[AUFGABE 1]
Nenne alle Wehrsteuerperioden, die im Textauszug vorkommen.
[AUFGABE 2]
Für welche Geschäftsjahre prüfte die kantonale Steuerverwaltung laut dem Textauszug die Buchhaltung des Steuerpflichtigen?
[AUFGABE 3]
Führe den Textauszug über die Steuerstreitigkeit im Anschluss an seinen letzten Satz weiter.

[TEXTAUSZUG]
In der Folge kam es zu Verhandlungen zwischen dem Steuerpflichtigen und den kantonalen Behörden. Das kantonale Finanzdepartement regte an, dass die Streitigkeit gütlich erledigt werde, "in Anbetracht der seinerzeit den Steuerpflichtigen gegebenen Versprechen, dass die Amnestierenden loyal behandelt würden". Die kantonale Steuerverwaltung prüfte die Buchhaltung des Steuerpflichtigen für die Geschäftsjahre 1957 und 1958; sie fand darin nichts, das gegen die Gewährung der Amnestie gesprochen hätte. Der Steuerpflichtige hielt an seiner Darstellung fest, doch erklärte er sich schliesslich bereit, von einem Teil des neu angegebenen Barvermögens für jedes in Frage kommende Jahr einen Ertrag zu versteuern. Die kantonale Steuerverwaltung stimmte diesem Vorschlag zu und verzichtete auf weitere Untersuchungsmassnahmen. Sie berechnete die für die 7., 8. und 9. Wehrsteuerperiode nachzuzahlenden Steuern sowie die Steuer für die 10. Periode gemäss der getroffenen Vereinbarung. Bussen wegen Hinterziehung wurden nicht ausgesprochen.

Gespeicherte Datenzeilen
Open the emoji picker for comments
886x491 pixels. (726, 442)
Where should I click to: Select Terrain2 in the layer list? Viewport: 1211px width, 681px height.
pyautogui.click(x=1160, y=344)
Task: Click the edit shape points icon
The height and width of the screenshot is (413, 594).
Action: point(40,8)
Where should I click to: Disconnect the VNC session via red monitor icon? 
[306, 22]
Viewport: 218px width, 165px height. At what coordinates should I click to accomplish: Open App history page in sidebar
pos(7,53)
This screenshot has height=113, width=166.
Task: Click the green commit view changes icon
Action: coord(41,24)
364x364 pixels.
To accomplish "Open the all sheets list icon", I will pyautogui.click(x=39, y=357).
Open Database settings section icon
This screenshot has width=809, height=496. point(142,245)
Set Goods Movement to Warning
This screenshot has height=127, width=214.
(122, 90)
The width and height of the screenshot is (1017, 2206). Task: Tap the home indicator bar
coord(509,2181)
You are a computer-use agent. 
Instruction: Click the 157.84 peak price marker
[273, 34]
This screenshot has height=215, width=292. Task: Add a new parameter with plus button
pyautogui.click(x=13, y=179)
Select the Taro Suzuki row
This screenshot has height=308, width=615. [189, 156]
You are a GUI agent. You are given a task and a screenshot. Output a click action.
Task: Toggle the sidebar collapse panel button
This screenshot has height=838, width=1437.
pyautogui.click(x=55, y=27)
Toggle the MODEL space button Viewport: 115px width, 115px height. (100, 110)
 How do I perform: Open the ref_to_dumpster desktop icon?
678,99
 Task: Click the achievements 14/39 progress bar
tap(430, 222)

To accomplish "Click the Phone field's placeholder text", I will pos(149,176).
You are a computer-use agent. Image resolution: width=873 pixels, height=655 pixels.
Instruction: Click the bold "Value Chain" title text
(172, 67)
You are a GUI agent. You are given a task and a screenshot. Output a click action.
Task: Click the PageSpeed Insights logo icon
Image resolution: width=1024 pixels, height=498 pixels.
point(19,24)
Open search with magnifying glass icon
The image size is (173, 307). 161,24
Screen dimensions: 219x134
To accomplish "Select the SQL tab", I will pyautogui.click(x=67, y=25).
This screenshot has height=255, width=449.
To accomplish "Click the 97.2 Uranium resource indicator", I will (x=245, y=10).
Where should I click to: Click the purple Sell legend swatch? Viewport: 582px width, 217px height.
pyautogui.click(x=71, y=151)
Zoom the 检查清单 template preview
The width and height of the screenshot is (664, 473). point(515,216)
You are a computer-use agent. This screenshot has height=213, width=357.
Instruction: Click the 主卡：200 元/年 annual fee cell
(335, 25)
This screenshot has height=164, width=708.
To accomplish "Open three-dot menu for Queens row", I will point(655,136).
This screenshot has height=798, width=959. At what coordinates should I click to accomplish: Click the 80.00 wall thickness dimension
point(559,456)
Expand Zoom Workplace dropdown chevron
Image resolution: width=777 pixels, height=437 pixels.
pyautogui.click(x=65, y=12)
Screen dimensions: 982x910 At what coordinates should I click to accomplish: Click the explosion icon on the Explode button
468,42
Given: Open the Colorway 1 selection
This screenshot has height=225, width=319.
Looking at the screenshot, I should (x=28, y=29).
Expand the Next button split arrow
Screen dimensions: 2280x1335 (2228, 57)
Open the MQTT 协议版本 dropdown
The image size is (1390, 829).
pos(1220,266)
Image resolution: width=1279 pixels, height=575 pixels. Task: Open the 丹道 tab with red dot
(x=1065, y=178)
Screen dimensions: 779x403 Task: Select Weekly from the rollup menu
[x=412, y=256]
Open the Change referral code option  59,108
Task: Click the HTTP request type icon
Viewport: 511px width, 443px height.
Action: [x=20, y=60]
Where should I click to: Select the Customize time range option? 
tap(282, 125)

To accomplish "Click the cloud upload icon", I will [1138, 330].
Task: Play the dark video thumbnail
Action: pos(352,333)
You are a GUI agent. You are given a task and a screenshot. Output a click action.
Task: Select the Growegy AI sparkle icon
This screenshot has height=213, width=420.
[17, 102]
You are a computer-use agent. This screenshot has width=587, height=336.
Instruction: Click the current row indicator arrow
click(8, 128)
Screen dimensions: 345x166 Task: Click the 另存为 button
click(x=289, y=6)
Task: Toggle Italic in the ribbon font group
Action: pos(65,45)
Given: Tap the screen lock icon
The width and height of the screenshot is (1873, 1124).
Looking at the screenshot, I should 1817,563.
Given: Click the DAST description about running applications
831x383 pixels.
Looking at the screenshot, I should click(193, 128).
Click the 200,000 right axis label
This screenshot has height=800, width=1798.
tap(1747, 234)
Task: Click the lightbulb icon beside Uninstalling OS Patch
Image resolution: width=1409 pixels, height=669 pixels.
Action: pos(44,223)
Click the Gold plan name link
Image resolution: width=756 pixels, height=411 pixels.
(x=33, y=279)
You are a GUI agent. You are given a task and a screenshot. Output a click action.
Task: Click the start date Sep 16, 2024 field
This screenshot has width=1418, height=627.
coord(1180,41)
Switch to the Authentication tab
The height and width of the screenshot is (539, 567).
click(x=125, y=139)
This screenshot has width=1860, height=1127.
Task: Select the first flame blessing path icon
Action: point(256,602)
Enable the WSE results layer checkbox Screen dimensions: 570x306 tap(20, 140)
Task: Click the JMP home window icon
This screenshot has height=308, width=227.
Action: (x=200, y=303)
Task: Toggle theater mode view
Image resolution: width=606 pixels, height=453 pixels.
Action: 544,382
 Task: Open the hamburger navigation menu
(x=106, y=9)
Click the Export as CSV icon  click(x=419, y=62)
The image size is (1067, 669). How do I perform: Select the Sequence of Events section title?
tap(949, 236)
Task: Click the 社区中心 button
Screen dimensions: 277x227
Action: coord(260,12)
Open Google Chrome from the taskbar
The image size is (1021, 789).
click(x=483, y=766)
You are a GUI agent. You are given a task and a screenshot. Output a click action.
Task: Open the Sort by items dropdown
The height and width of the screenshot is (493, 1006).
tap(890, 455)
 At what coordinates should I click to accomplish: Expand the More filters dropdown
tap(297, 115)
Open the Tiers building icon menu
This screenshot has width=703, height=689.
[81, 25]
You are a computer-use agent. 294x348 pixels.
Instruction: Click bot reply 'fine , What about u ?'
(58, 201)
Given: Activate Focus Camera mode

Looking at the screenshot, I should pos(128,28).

[ERGEBNIS 1]
Die 7., 8., 9. und 10. Wehrsteuerperiode.

[ERGEBNIS 2]
Für die Geschäftsjahre 1957 und 1958.

[ERGEBNIS 3]
Die eidgenössische Steuerverwaltung fand sich mit dieser Erledigung nicht ab und zog daher die Verfügungen der kantonalen Steuerverwaltung an die kantonale Rekurskommission weiter. Diese wies die Beschwerde ab. Sie betrachtete die Darstellung des Steuerpflichtigen als glaubwürdig und fand ausserdem, dass weitere Untersuchungsmassnahmen, wie die Beschwerdeführerin sie verlangt hatte, gegen Treu und Glauben verstossen würden, nachdem den Steuerpflichtigen zugesichert worden sei, dass die Amnestie loyal gehandhabt werde.

C.- Die eidgenössische Steuerverwaltung erhebt Verwaltungsgerichtsbeschwerde mit dem Antrag, der Entscheid der Rekurskommission sei aufzuheben und die Angelegenheit an diese zurückzuweisen "zur Vornahme gehöriger Untersuchungsmassnahmen für die Ermittlung des Einkommens des Steuerpflichtigen der Jahre 1951 bis 1958 und zur neuen Entscheidung".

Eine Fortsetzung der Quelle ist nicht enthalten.